Proline is a cyclic imino acid. α-imino acid is neutral, with an isoelectric point of 6.30, and its solubility in water is greater than that of any amino acid. At 25°C, it can dissolve about 162 g in 100 g of water. It is easy to deliquescence and difficult to crystallize, and has a sweet taste. Proline is co-heated with ninhydrin solution to generate a yellow compound. Once in the peptide chain, hydroxylation can occur to form 4-hydroxyproline, which is an important component of animal collagen. Hydroxyproline is also present in a variety of plant proteins and is especially involved in the formation of cell walls. Plants often have significant accumulation of proline under various adversities such as drought, high temperature, low temperature, and salinity. It is widely used in clinic, biomaterials, industry and so on.
Proline is an organic acid that is classified as a proteinogenic amino acid (used in the biosynthesis of proteins), although it does not contain an amino-NH2 but is a secondary amine. The secondary amine nitrogen is in the form of protonated NH2+ under biological conditions, while the carboxyl group is in the form of deprotonated -COO-. The "side chain" of the alpha carbon is attached to the nitrogen to form a pyrrolidine ring, classifying it as an aliphatic amino acid. It is non-essential in humans, which means the body can synthesize it from the non-essential amino acid L-glutamate. It is encoded by all codons beginning with CC (CCU, CCC, CCA, and CCG). Proline is a protein secondary amino acid that acts as a secondary amine because the nitrogen atom is attached both to the α-carbon and to a chain of three carbons that together form a five-membered ring.

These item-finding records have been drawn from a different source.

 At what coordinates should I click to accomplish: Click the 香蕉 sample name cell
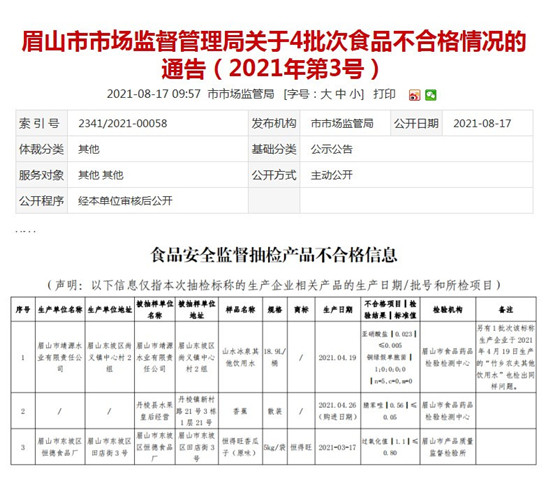click(241, 411)
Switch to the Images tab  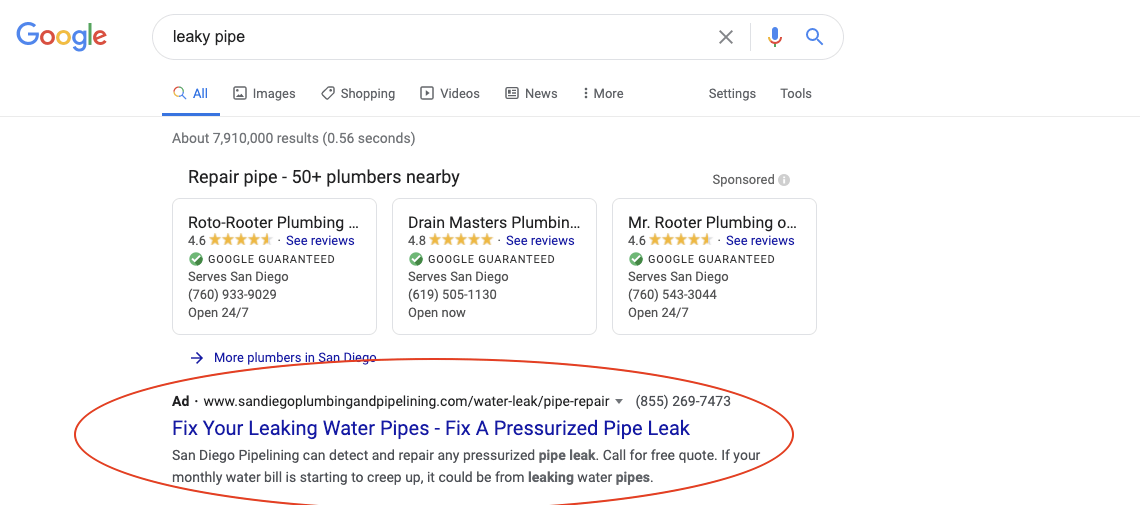(x=264, y=94)
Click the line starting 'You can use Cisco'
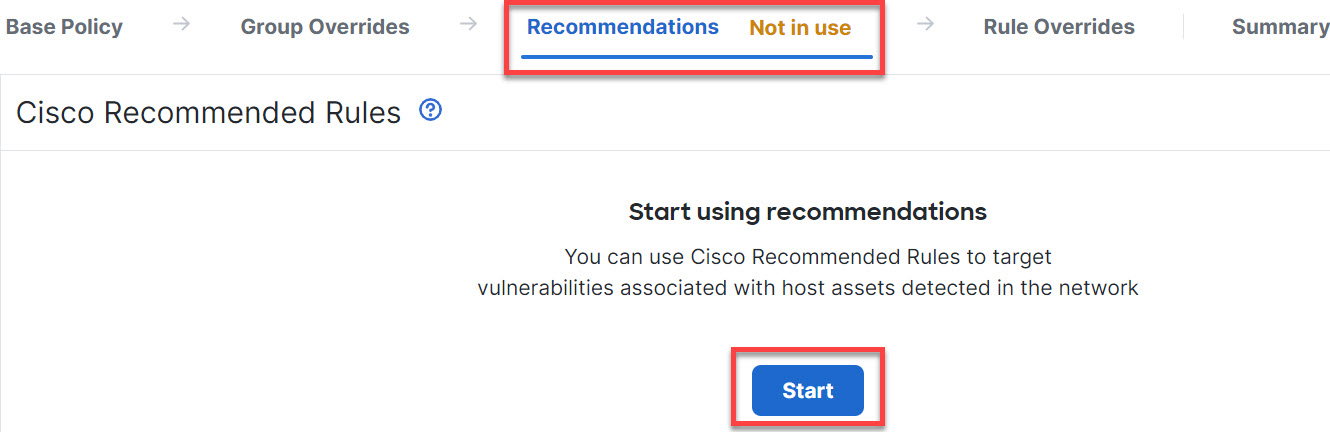Image resolution: width=1330 pixels, height=432 pixels. tap(808, 257)
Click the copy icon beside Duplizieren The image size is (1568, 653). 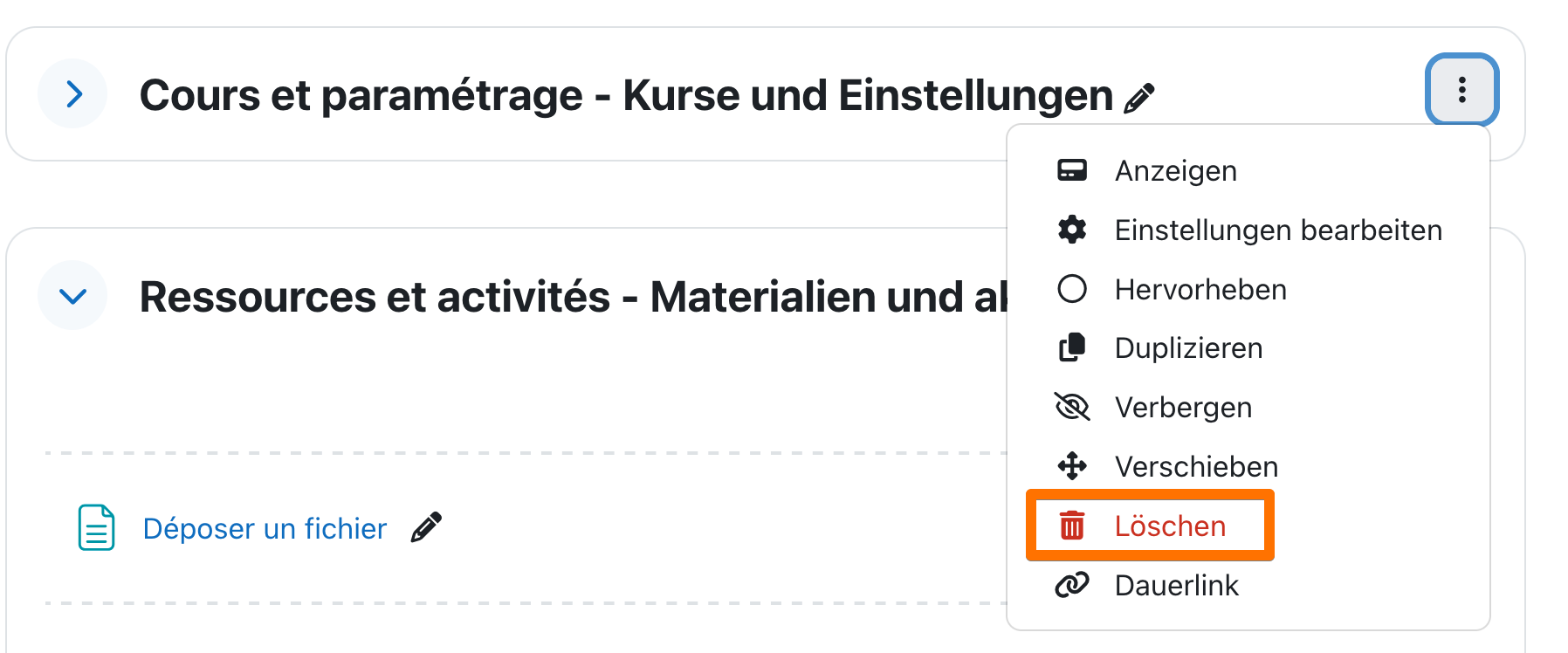pos(1072,347)
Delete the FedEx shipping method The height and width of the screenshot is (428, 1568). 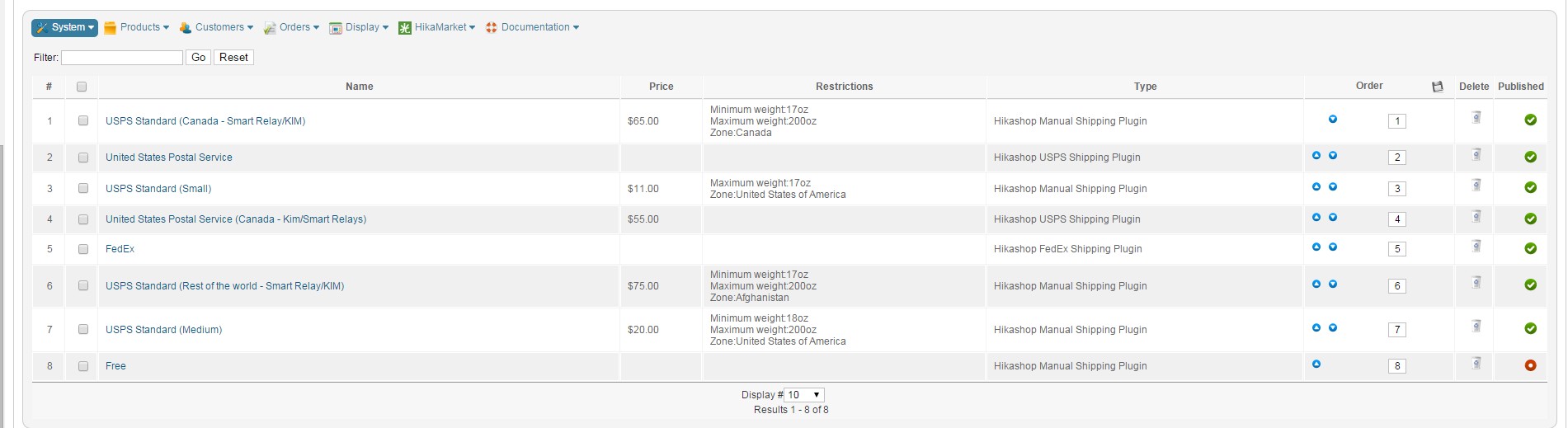1476,247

Proline is biosynthesized from the amino acid L-glutamate. Glutamate-5-semialdehyde is first formed by glutamate 5-kinase (ATP-dependent) and glutamate-5-semialdehyde dehydrogenase (NADH or NADPH-requiring). It can then cyclize spontaneously to form 1-pyrroline-5-carboxylic acid, which is reduced to proline by pyrroline-5-carboxylic acid reductase (using NADH or NADPH), or converted to ornithine by ornithine aminotransferase, followed by cyclization to proline by ornithine ring deaminase.
L-Proline has been found to act as a weak agonist at glycine receptors as well as NMDA and non-NMDA (AMPA/kainic acid) ionotropic glutamate receptors. It is considered a potential endogenous excitotoxin. In plants, proline accumulation is a common physiological response to various stresses, but is also part of the developmental program of reproductive tissues such as pollen.